Short problem a: Shorten the paragraph of the judgment excerpt that begins "In this context, it is perhaps worth observing," and keep its main facts.

59.  As I observed in Re McD [2024] IESC 6, the Taoiseach gave the requisite money message for the purpose of Article 17.2 in order to facilitate the passage of the 1991 Act and its various amendments. It is implicit in the grant of this money message that the Government is prepared to grant supply to its statutory agencies which will enable them in turn to perform their statutory functions, not least when the High Court makes an order requiring them to do so. If it is subsequently considered that this particular legislation imposes too great an administrative or financial burden on the State and its agencies, then the solution lies with the Oireachtas so that the law in question can be either repealed or amended if it is considered that it is possible to perform the State's constitutional duty in a way that places a somewhat lesser burden on the CFA without, of course, jeopardising the essence of the constitutional rights of these vulnerable children as identified in cases such as FN v. Minister for Education [1995] 1 IR 409 and SS v. Health Service Executive [2007] IEHC 189, [2008] 1 IR 594. But for so long as the 1991 Act remains on the statute books it is the obligation of the courts to enforce it.

60.  In this context, it is perhaps worth observing that one of the possible misconceptions which have lingered since the decision of this Court in TD v. Minister for Education [2001] 4 IR 259 is the belief that Ministers are immune from the contempt process. Yet there is no basis in law for this supposition for, as Walsh J.  also explained in Byrne v. Ireland [1972] IR 241 at 281 "...the whole tenor of our Constitution is to the effect that there is no power, institution, or person in the land free of the law save where such immunity is expressed, or provided for, in the Constitution itself."

61.   Article 28.2 of the Constitution provides: "The executive power of the State shall, subject to the provisions of this Constitution, be exercised by or on the authority of the Government." (Italics supplied).  At its most basic, the executive power provided for by Article 28.2 involves giving effect to legislation passed by the Oireachtas while simultaneously respecting and enforcing court decisions. In this respect, any comparison with TD is superficial. As Hickey "Reading TD Down" (2022) Irish Judicial Studies Journal 19 has observed, this decision has perhaps been somewhat over-interpreted in some quarters: it was, after all, in his felicitous phrase, a case about the judicial exercise of executive powers rather than judicial review of executive powers.

Short problem b: In the rows, write out the lines again, starting at the line that has "Return to the Training Images tab" and ending after the line that has "[x=96, y=96]". Change "Training Images" to "Validation Images" and leave everything else as it is.

Available data:
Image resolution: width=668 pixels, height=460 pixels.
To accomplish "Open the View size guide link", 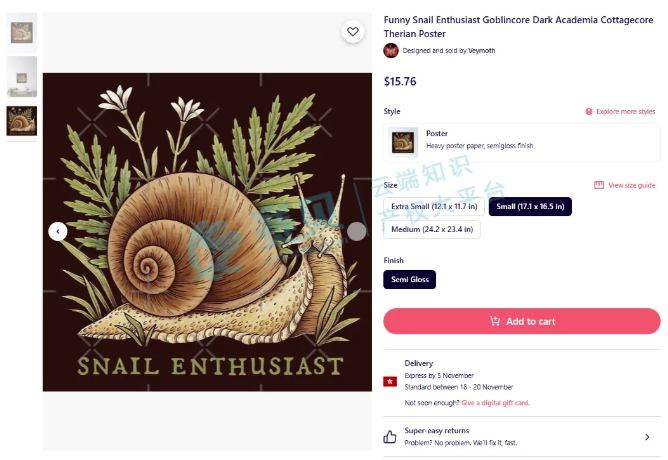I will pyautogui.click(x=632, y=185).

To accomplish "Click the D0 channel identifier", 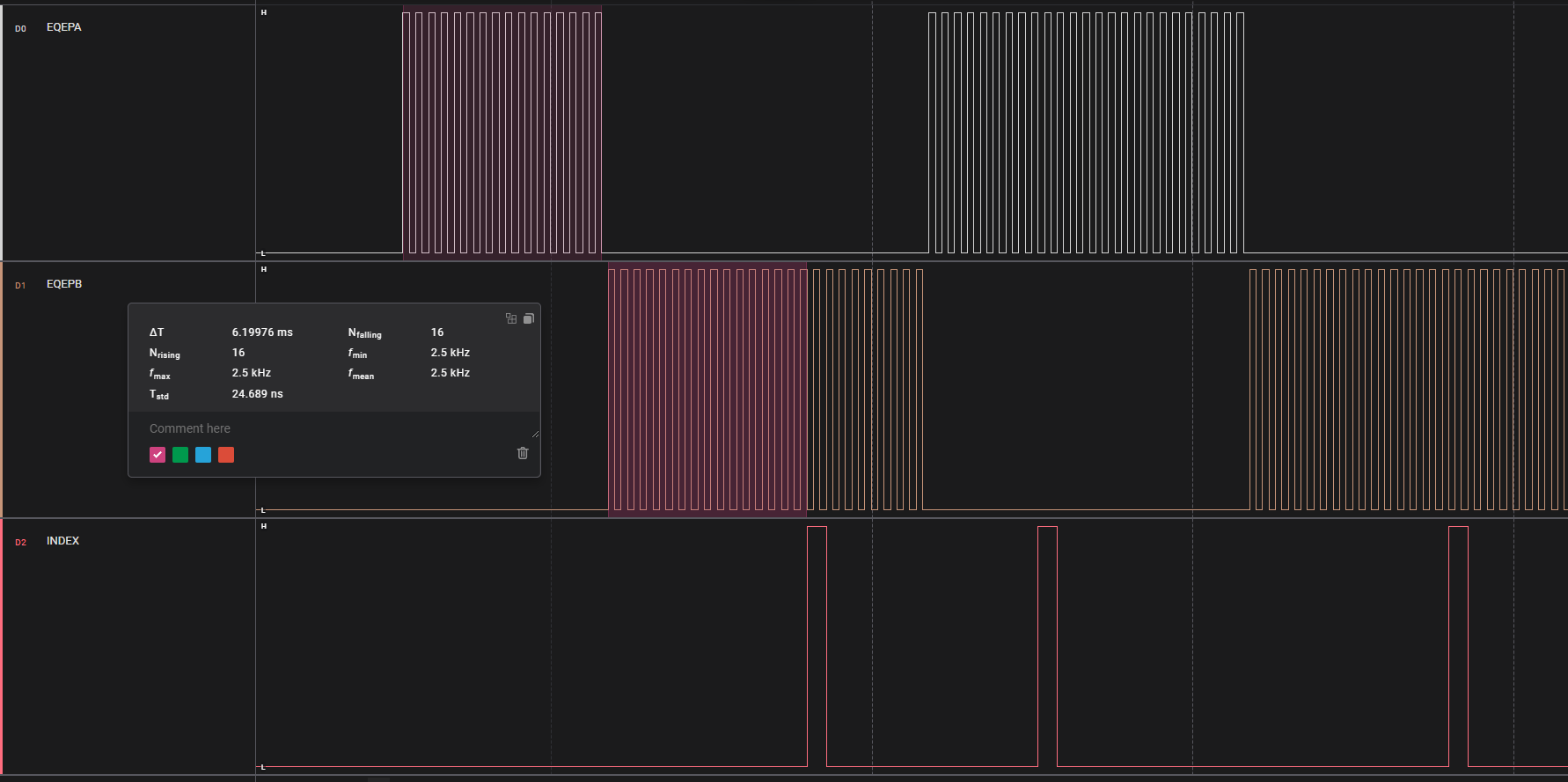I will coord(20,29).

==

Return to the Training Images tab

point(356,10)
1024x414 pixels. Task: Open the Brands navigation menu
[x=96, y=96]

Exercise answer a: Since TD v. Minister for Education [2001] 4 IR 259, some have wrongly believed that Ministers are immune from the contempt process. The law gives no basis for this. As Walsh J. explained in Byrne v. Ireland [1972] IR 241 at 281, the Constitution's whole tenor is that no power, institution or person is free of the law unless the Constitution itself expresses or provides for that immunity.

Exercise answer b:
Return to the Validation Images tab

point(356,10)
1024x414 pixels. Task: Open the Brands navigation menu
[x=96, y=96]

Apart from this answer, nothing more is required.